DIRECTION:
Pull out every line in the entries below that contains the word "blue".

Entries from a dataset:
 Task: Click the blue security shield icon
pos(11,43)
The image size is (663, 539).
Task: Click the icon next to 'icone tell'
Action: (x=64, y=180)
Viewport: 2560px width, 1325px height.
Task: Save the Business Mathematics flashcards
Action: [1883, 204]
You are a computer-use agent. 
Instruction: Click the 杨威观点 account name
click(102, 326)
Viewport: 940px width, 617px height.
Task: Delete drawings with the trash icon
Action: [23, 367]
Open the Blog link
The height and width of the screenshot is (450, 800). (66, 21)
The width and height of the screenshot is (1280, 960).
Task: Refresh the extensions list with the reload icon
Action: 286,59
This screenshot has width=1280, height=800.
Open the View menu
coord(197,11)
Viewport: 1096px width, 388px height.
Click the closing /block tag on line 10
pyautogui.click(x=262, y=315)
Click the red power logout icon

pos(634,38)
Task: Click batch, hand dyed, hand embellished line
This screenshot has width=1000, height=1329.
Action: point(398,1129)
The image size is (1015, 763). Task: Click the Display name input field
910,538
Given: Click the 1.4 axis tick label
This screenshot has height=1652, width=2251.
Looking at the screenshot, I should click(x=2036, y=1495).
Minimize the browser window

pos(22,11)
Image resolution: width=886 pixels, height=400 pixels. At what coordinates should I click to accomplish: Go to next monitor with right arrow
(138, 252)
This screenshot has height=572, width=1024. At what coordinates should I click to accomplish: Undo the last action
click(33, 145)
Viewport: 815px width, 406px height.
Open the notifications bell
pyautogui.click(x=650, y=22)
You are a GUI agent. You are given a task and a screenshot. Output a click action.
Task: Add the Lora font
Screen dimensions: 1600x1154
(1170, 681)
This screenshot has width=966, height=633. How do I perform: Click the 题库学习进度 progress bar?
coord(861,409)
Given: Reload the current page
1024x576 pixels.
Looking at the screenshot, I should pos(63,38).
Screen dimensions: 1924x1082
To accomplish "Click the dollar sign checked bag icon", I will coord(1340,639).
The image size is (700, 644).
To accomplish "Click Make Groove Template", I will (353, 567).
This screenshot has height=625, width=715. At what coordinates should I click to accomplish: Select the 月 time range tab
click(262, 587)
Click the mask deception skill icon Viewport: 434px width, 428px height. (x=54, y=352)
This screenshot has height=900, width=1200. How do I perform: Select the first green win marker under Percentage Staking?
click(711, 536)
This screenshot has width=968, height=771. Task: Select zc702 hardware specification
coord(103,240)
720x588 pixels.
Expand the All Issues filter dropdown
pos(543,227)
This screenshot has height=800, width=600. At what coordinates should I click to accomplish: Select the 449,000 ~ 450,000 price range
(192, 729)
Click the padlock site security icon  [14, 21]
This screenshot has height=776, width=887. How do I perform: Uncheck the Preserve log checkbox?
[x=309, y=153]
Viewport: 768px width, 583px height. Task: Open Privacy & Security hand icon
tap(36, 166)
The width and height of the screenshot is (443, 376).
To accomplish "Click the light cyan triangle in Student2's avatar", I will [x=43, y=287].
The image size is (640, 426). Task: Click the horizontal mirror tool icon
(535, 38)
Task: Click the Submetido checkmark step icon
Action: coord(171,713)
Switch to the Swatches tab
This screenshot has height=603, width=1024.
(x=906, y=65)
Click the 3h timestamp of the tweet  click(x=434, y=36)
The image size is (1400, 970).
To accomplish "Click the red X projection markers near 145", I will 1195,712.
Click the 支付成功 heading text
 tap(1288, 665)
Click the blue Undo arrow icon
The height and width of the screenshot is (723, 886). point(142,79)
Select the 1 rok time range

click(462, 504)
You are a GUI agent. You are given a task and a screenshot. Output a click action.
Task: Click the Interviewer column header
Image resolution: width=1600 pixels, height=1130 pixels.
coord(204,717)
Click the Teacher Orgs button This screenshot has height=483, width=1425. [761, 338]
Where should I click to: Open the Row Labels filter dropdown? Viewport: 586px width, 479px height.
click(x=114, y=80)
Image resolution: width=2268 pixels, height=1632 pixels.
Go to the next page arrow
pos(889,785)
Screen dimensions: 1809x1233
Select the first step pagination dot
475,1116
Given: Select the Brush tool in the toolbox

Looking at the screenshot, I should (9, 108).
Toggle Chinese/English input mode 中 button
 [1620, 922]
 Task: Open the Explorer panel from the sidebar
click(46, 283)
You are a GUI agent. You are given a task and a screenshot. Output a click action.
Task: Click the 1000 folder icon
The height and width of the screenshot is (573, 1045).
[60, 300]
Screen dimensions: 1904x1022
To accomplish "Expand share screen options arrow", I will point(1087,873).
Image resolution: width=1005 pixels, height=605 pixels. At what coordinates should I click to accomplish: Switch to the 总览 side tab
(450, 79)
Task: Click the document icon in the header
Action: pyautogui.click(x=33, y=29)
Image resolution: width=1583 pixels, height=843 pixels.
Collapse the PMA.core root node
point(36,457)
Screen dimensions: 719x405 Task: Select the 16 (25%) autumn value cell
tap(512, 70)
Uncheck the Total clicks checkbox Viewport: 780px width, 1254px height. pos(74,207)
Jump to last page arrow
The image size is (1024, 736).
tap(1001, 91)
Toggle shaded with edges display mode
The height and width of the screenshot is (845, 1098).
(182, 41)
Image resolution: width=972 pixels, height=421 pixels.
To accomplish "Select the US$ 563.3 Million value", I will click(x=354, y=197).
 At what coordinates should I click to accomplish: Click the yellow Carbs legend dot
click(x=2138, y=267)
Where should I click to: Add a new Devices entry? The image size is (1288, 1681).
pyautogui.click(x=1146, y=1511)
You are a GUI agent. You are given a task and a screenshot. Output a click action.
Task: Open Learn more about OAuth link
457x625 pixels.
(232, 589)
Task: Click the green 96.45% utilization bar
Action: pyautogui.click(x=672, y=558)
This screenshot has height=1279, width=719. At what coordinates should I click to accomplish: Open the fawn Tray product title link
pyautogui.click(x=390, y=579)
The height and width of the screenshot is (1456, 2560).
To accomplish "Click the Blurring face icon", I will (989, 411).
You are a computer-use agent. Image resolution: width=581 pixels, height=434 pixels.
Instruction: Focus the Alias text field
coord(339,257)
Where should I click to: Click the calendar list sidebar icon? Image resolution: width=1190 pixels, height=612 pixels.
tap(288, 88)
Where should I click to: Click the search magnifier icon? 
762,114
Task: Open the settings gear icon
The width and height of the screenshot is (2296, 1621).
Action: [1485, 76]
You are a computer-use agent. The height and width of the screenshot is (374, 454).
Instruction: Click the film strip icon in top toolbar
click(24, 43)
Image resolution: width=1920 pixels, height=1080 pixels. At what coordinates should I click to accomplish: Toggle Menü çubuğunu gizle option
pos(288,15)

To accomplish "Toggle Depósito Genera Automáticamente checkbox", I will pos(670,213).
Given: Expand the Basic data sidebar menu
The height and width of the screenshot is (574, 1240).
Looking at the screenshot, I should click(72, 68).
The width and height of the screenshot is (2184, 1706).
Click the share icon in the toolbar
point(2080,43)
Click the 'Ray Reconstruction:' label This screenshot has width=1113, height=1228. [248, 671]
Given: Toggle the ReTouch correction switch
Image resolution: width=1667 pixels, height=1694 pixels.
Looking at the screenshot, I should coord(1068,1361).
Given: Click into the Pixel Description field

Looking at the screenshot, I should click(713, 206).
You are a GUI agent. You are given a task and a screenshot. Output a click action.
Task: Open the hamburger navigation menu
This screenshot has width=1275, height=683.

FINAL RESULT:
 Task: Click the blue security shield icon
Click the blue Undo arrow icon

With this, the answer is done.